Se formos reler os relatos da captura de Jesus (Mt 26; Mc 14; Lc 22; Jo 18), podemos ver que cada evangelista cita pelo menos um detalhe omitido dos outros três:

  • Mateus é o único a relatar o que Jesus disse a Judas: "amigo, é por isso que estás aqui!”
  • Marcos fala de um rapaz que acompanhava Jesus "coberto apenas com um lençol" e que quando agarram esse lençol, "deixou-o cair e fugiu nu": uma confissão que sugere que era o próprio Marcos.
  • Lucas, médico, é o único que se lembra que foi Jesus quem tocou e curou a orelha separada do servo do sumo sacerdote (a direita, Lucas e João especificam).
  • O quarto evangelista cita o pedido de Jesus aos soldados - "Se me procurais, deixai-os partir" - do qual se pode deduzir que não foram os onze que escaparam, mas Jesus que intercedeu pela segurança deles.

João também se destaca por outras coisas: entre as quatro, ele é o único a revelar quem teve sua orelha cortada (Malco) e especialmente por quem (Pedro). Enquanto Mateus, Marcos e Lucas dizem pecado e não o pecador.

Por que esses detalhes aparecem em alguns evangelhos e não em outros? A verdade é que não sabemos a resposta. Podemos fazer muitas especulações, mas nunca serão completas. Poderíamos dizer, por exmeplo, que sendo João uma testemunha ocular, transmitiu detalhes que os outros não sabiam.

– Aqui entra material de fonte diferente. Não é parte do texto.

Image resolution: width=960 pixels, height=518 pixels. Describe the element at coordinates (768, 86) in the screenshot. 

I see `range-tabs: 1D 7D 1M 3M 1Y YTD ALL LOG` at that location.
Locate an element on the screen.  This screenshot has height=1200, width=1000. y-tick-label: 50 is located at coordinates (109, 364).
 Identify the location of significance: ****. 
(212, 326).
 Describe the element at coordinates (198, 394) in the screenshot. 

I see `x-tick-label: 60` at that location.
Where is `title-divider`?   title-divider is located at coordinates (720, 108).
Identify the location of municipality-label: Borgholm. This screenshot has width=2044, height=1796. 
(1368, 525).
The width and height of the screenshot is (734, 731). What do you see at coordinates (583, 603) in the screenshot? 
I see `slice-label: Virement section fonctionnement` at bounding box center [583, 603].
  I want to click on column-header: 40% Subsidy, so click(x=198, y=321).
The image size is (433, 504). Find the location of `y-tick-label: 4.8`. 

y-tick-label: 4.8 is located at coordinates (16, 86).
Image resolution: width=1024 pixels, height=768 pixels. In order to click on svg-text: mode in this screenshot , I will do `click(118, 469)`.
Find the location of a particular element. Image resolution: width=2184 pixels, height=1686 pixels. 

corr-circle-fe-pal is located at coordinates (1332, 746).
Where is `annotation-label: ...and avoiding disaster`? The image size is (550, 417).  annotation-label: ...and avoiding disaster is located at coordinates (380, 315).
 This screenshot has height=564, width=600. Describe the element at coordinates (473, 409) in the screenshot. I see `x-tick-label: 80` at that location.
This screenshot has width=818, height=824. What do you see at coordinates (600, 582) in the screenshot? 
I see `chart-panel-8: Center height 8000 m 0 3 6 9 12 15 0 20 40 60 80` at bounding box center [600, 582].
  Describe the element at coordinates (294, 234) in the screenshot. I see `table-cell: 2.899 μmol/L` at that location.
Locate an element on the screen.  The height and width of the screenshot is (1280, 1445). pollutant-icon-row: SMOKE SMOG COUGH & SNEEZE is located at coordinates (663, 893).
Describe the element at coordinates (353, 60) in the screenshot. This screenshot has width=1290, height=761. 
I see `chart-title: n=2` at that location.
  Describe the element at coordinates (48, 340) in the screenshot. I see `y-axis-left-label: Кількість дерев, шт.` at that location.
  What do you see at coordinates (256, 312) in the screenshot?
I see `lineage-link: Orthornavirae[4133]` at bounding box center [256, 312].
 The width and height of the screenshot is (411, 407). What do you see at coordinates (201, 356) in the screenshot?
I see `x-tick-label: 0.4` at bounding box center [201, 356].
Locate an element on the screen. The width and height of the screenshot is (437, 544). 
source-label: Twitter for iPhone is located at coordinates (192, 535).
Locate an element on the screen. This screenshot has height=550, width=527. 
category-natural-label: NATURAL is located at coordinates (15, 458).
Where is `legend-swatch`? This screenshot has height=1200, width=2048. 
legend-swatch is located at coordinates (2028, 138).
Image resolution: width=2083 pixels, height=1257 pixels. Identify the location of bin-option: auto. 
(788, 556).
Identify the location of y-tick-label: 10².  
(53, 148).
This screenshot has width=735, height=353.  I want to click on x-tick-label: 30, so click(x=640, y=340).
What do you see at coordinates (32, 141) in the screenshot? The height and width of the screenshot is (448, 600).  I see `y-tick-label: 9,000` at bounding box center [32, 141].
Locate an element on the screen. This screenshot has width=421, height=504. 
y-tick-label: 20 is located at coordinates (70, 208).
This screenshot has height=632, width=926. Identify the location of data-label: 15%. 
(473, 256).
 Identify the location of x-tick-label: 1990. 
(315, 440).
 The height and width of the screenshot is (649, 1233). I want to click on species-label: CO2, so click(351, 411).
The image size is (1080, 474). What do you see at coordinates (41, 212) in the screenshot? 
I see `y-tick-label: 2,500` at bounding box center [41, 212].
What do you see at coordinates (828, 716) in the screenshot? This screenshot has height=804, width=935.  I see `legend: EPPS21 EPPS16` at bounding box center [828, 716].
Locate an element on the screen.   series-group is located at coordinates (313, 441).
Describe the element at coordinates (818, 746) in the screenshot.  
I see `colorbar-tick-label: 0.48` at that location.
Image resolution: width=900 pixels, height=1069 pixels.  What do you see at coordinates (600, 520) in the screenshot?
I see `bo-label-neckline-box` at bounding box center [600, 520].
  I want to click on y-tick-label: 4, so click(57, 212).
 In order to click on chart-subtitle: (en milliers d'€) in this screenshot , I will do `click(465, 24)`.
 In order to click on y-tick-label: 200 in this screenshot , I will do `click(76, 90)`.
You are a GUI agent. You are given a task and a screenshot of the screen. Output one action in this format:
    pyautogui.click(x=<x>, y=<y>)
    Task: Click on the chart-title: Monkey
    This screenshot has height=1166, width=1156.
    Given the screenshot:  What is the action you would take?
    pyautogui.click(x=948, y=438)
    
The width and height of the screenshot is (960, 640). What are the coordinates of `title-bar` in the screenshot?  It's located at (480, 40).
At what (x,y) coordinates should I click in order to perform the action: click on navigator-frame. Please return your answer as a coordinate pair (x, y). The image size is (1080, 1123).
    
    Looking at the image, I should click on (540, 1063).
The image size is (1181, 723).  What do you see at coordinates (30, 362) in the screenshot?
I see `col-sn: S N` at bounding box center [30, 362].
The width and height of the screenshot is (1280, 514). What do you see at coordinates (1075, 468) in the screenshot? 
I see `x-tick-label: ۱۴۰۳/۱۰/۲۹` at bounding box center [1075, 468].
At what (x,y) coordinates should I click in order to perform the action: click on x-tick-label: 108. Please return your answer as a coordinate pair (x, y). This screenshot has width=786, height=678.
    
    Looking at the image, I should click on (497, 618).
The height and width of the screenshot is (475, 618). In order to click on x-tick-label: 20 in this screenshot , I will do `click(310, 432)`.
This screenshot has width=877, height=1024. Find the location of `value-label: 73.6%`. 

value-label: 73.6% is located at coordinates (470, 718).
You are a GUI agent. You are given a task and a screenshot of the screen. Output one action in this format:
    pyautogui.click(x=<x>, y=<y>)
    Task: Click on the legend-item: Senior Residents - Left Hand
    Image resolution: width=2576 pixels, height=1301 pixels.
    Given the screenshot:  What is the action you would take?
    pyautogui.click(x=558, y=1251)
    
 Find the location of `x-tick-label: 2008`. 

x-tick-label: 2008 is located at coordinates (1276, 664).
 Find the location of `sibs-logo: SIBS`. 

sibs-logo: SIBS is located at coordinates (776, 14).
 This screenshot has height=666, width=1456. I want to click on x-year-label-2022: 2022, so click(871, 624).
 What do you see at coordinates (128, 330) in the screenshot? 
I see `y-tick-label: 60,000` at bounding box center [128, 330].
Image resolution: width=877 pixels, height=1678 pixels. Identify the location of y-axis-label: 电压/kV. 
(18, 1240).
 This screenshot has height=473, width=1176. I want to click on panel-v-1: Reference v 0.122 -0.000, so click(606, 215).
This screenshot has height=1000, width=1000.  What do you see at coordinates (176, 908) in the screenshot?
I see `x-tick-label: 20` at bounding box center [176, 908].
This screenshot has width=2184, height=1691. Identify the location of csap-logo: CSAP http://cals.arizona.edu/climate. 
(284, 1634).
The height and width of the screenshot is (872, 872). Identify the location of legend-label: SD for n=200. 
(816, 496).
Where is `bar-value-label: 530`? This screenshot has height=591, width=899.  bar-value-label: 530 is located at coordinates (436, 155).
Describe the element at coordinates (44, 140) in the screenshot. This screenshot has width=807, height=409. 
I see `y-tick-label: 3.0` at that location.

Mas por que não falou do “beijo de Judas”?

Naquele jardim, naquela escuridão e naquele caos, todos viram o que podiam ver e provavelmente relataram como melhor podiam e sabiam. Sem dizer tudo, é claro, porque um evento não é totalmente retornável por palavras ou imagens, e em cada representação - quer esteja a contar histórias, a pintar, a fotografar ou a filmar - algo fica de fora. Mesmo que você não queira, mesmo que você busque a maior objetividade, mesmo com as melhores intenções de não deixar nada de fora, dizer tudo é humanamente impossível.